Flughafen Istanbul: Anschlag am Atatürk-Airport - drei Explosionen, viele Tote
Am Istanbuler Atatürk-Flughafen haben sich am Dienstagabend drei Explosionen ereignet. Auch von Schüssen ist die Rede. Mindestens 28 Menschen sollen getötet, Dutzende verletzt worden sein.
Am Istanbuler Atatürk-Flughafen hat es am Dienstagabend einen Sprengstoffanschlag gegeben. Zwei Selbstmordattentäter sprengen sich kurz vor 22 Uhr in der Ankunftshalle des internationalen Airports in die Luft. Ein dritter Mann entkommt angeblich zunächst, feuert mit einer Kalaschnikow, bevor er sich dann ebenfalls in die Luft sprengt. Ein Polizist soll noch einen der Selbstmordattentäter auf den Boden gerungen haben. Die Tageszeitung "Hürriyet" berichtet sogar von bis zu sieben Terroristen. Dafür gibt es jedoch keine offizielle Bestätigung. Der Gouverneur von Istanbul sprach am späten Abend von 28 Toten und 60 Verletzten.
Unter den Toten und Verletzten sind auch Ausländer. Die überwiegende Mehrheit der Opfer seien Türken, hieß es jedoch aus türkischen Regierungskreisen. Mehrere der Toten sollen Polizisten gewesen sein, melden türkische Medien. Genaue Angaben über die Nationalitäten liegen noch nicht vor. Eine Sprecherin des Auswärtigen Amtes in Berlin sagte, bislang gebe es keine Hinweise darauf, dass Deutsche betroffen seien.
Der Anschlag zielt nach den Worten von Präsident Recep Tayyip Erdogan darauf, die Türkei zu untergraben. "Es ist eindeutig, dass dieser Angriff keinen anderen Zweck hat, als Propaganda gegen unser Land zu schaffen", erklärte Erdogan in der Nacht zu Mittwoch. Dazu werde das Blut unschuldiger Menschen vergossen und Angst verbreitet. Er erwarte, dass die Weltgemeinschaft eine "entschlossene Haltung" gegenüber Terrorgruppen einnehme, hieß es in der Erklärung des Präsidenten.
"Ich bin entsetzt über die Nachrichten aus Istanbul", sagte Außenminister Frank-Walter Steinmeier in einer ersten Reaktion, die das Auswärtige Amt über Twitter verbreitete. "Unsere Gedanken gelten in diesen Stunden den Menschen in der Türkei."
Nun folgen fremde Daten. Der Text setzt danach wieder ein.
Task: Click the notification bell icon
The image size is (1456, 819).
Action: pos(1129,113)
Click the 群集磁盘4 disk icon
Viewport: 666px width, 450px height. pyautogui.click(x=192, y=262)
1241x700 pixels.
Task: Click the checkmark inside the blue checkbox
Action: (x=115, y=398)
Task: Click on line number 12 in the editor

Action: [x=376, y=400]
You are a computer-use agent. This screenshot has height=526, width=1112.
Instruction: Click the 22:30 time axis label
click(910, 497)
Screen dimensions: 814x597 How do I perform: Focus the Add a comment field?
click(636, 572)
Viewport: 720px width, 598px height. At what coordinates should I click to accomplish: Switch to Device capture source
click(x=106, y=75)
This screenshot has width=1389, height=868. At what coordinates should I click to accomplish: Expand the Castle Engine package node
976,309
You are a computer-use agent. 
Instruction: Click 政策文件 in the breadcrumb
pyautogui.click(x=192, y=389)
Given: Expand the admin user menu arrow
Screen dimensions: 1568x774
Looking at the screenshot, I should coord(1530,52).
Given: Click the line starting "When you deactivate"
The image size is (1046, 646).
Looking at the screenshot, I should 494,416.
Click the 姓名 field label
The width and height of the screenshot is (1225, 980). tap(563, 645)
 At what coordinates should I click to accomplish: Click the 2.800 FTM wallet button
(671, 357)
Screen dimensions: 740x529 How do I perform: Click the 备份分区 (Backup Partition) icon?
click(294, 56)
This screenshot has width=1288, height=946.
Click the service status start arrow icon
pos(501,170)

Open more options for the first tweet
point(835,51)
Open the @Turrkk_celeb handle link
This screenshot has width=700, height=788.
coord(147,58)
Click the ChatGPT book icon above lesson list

Türkischer Sicherheitsexperte vermutet IS hinter dem Anschlag
Zum Hergang zitierte die Nachrichtenagentur AP Justizminister Bekir Bozdag mit den Worten, ein Terrorist habe zuerst mit einer Kalaschnikow um sich geschossen und dann einen Sprengsatz gezündet. Die Waffe ist auch bei Twitter zu sehen. Der Minister sagte außerdem, es gebe Informationen, wonach es auch am Eingang zur Metro am Flughafen eine Detonation gegeben habe.
Ein Anschlag, der nach dem Islamischen Staat aussieht und dem Terroranschlag auf dem Brüsseler Flughafen im vergangenen März, kommentierte Metin Gürcan, ein renommierter Sicherheitsexperte und früherer Offizier der türkischen Armee. Doch auf die TAK, eine Splittergruppe der kurdischen Untergrundarmee PKK, hatte weitere Anschläge in der Türkei angekündigt, sogar gezielt gegen Touristen.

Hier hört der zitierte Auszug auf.